## Input data
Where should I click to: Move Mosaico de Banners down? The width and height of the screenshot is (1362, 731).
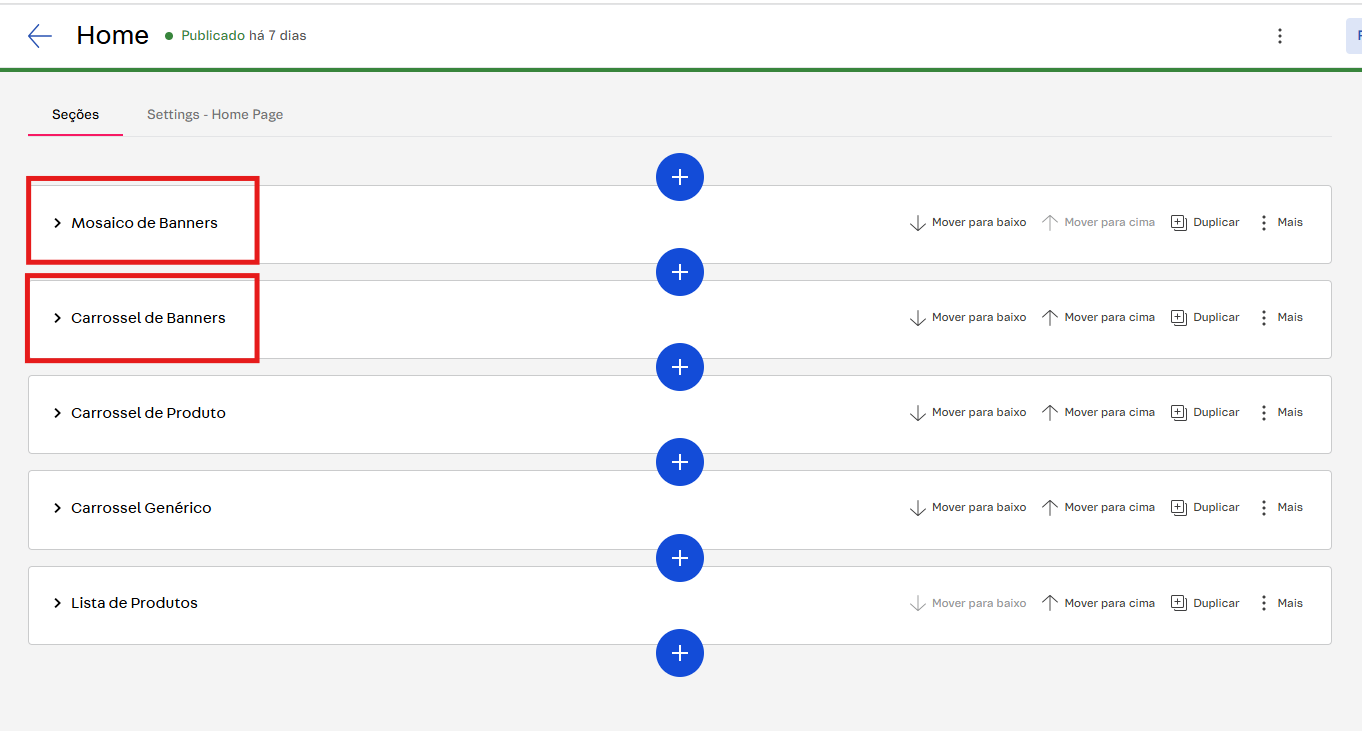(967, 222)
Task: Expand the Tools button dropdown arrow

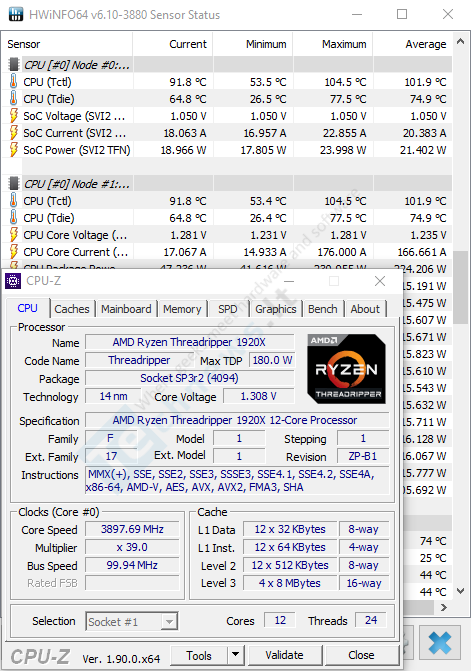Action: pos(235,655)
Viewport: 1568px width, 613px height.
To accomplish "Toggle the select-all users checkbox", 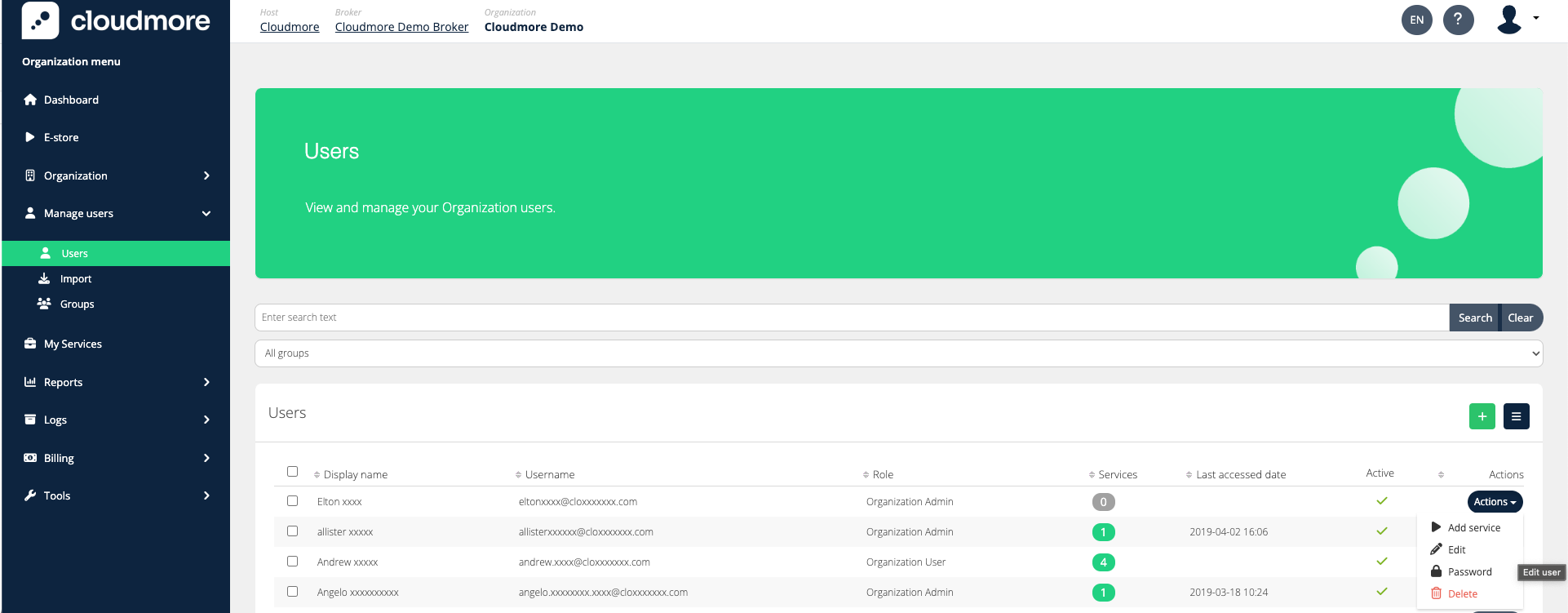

## Task to complete
A verbatim copy of the entries, without the pictures, is what this task requires.

## Exercise output
Where should I click to: Move Mosaico de Banners down? The width and height of the screenshot is (1362, 731).
(967, 222)
Task: Expand the Tools button dropdown arrow

Action: pos(235,655)
Viewport: 1568px width, 613px height.
To accomplish "Toggle the select-all users checkbox", 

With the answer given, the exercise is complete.